Elsewhere, droite de suite is a regulation which gives artists re-sale royalty rights, meaning they should receive a portion of the proceeds when their artworks are sold on by dealers or auction houses. It entered UK law in 2006, but ensuring that these rights are enforced in practise has proven very difficult, particularly in the case of less-established artists. Rebecca Salter, a London-based abstract painter, argues that it is precisely this group that needs to be protected.

“Once artists become very famous then they can wield some power over their treatment by a gallery,” she says. “But I have always been concerned about artists lower down the food chain, when they are really quite vulnerable.”

And The Auction Houses?

Alongside the dealers and agents and advisers, there are also the auction houses, whose practises have often been accused of lacking transparency. A decade has passed since Sotheby’s and Christie’s were convicted of price fixing in the mid-nineties, after an investigation found that their respective Chairmen had met privately “in a car park” to discuss how they could most effectively collude.

Schachter assumes that this has led them to clean up their act. “After these antitrust cases, I think the auction houses are clean.
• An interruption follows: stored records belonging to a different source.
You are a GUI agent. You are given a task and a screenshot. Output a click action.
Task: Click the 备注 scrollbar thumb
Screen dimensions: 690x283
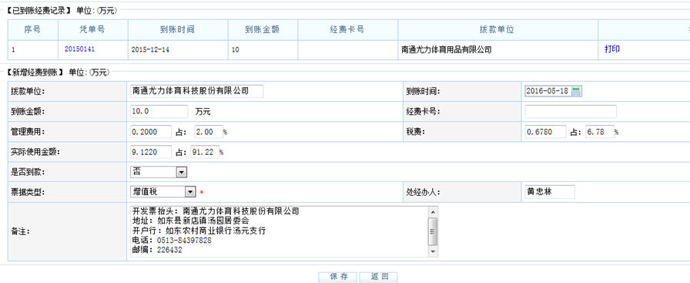[433, 231]
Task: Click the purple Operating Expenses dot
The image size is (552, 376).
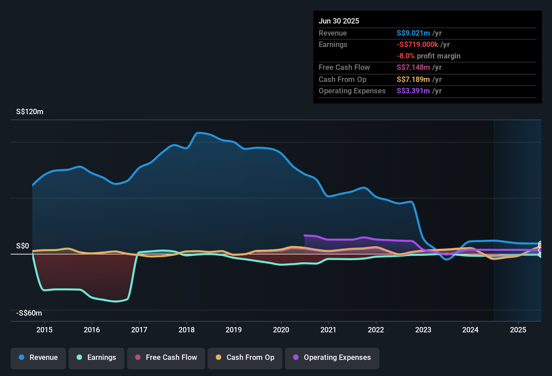Action: pos(296,357)
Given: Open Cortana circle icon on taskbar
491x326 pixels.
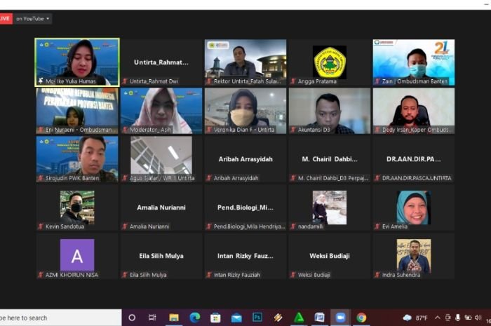Looking at the screenshot, I should [131, 318].
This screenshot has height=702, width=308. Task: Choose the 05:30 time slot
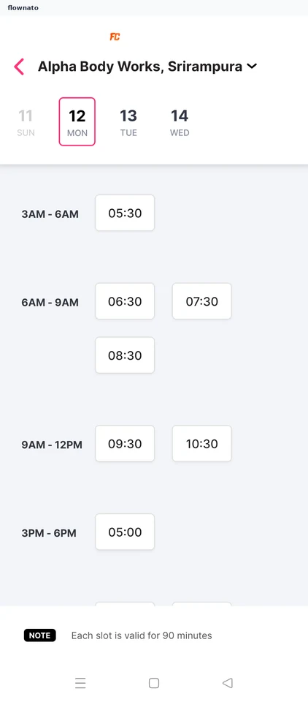pyautogui.click(x=125, y=213)
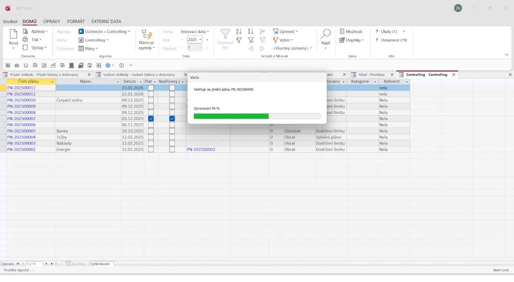
Task: Sort descending with the Z-A icon
Action: (251, 31)
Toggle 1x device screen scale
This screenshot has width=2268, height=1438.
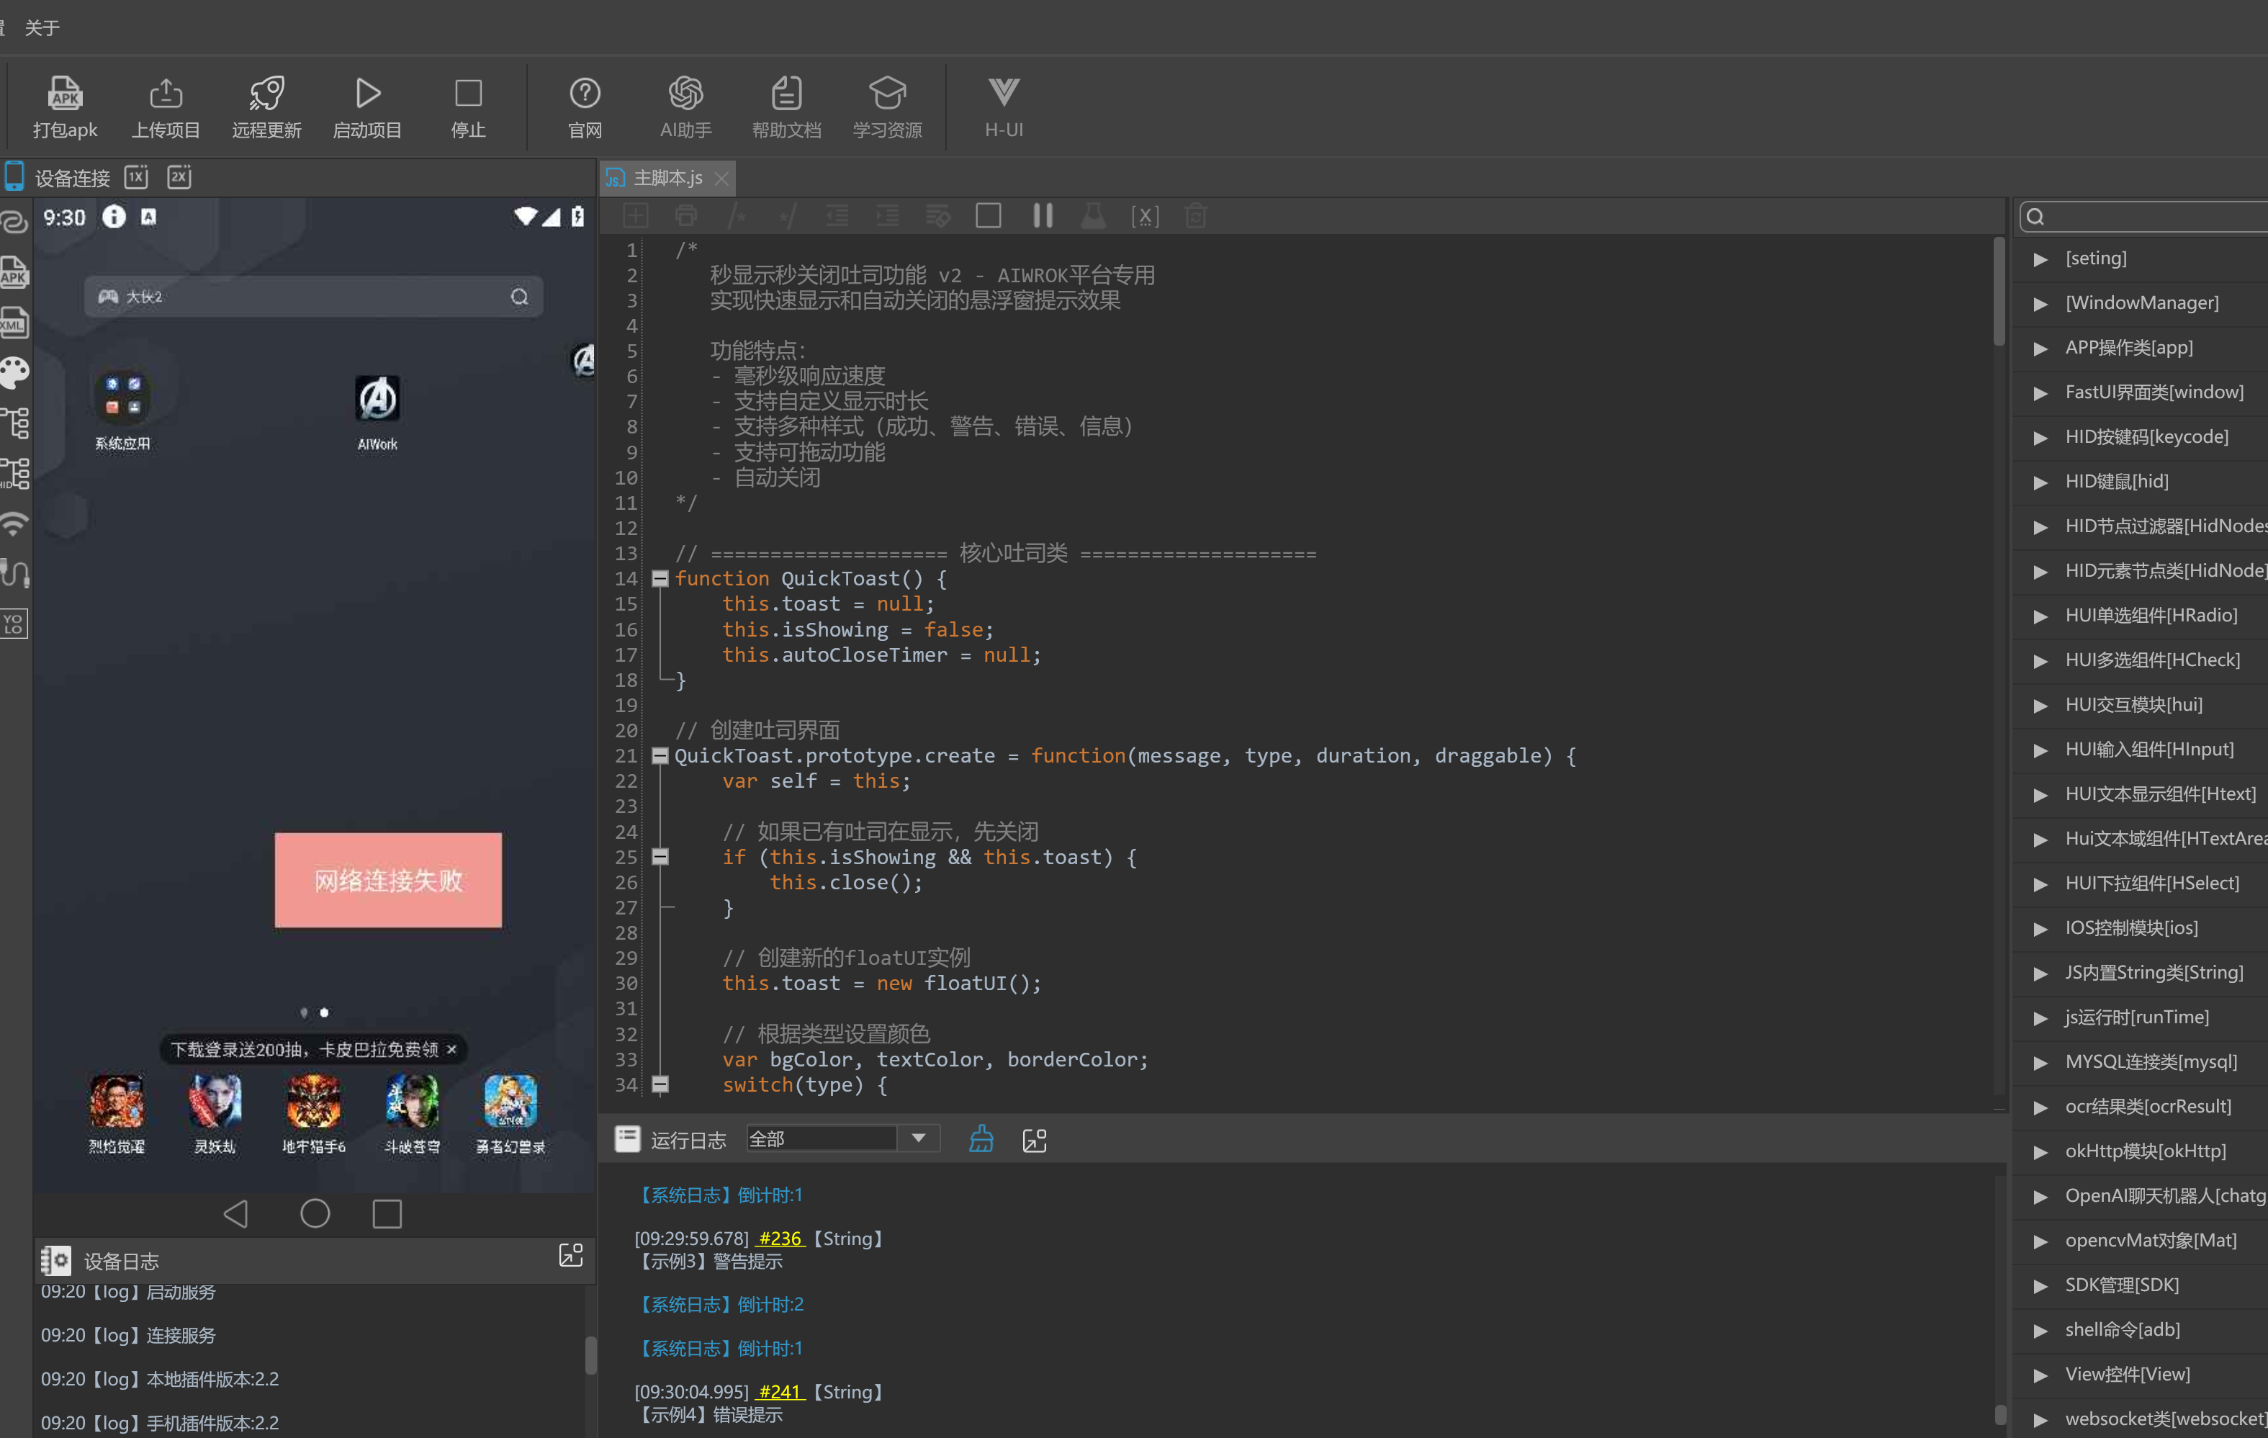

It’s more the people in the audience who are likely to be doing something naughty.”

But their practises are still controversial. In 2008, they introduced the concept of ‘the irrevocable bid,’ a form of third-party guarantee which allows someone to put in a bid of an undisclosed amount in advance of a piece’s public auction. If the irrevocable bidder wins the piece, they still pay the buyer’s premium. If they don’t, they get a cut of the difference between their bid and the amount that is eventually paid.

This is an effective way for the auction houses to maximise both the buyer’s and seller’s premiums, and to avoid having to finance guarantees themselves. Meanwhile, the irrevocable bidder has the advantage of access to inside information that enables them to secure a bid before anyone else has seen the catalogue. Moreover, the existence of the undisclosed ‘irrevocable bid’ cajoles ordinary bidders to bid not only above the reserve, but beyond that to ensure that they beat a second undisclosed price point. As a previous Artlyst article asked, “Can you imagine a public property auction operating this way?”

A Libertarian’s Fantasy

Compared with any other legal market, it is clear that the art market is uniquely unconstrained by regulation. Figures within it, though, argue that this doesn’t prevent it functioning efficiently.

Spencer Ewen, Managing Director at Seymours Art Advisers, suggests that it operates effectively through self-regulation.

“You’re right it’s unregulated, but I think it’s a fairly efficient self-regulating market,” he says. “By the very fact that there’s a lack of contractual associations between all parties, there’s a tendency to self-regulate by people verifying and getting second opinions. I think that if people are operating inappropriately then they are found out fairly quickly.”

Ewen adds that most participants aren’t interested in tighter regulation.

“I think if people are engaged in the art world then they are aware of what goes on,” he says “If people want to spend their money on doing whatever they’re doing then that’s their prerogative.”

As Ewen’s outlook implies, the art market is as close to a libertarian’s fantasy as a legal western market gets. It has become an experiment in laissez faire economics for the edification and entertainment of the super-rich. There may be side-effects for everyone else – money laundering, tax evasion, abuse of the rights of less-established artists, even (according to some critics) a corrosion of the aesthetic and spiritual power of visual art – but calls for greater regulation rarely come from within the art market itself.

“It’s like picking up a rock and finding a bunch of vipers intertwined together,” says Schachter. “They’re a difficult bunch because there’s a zero sum mentality where one person succeeds at the expense of another. It’s a ruthless place.”

Which leaves the rest of us with a question: should the vipers be left alone to play their little game?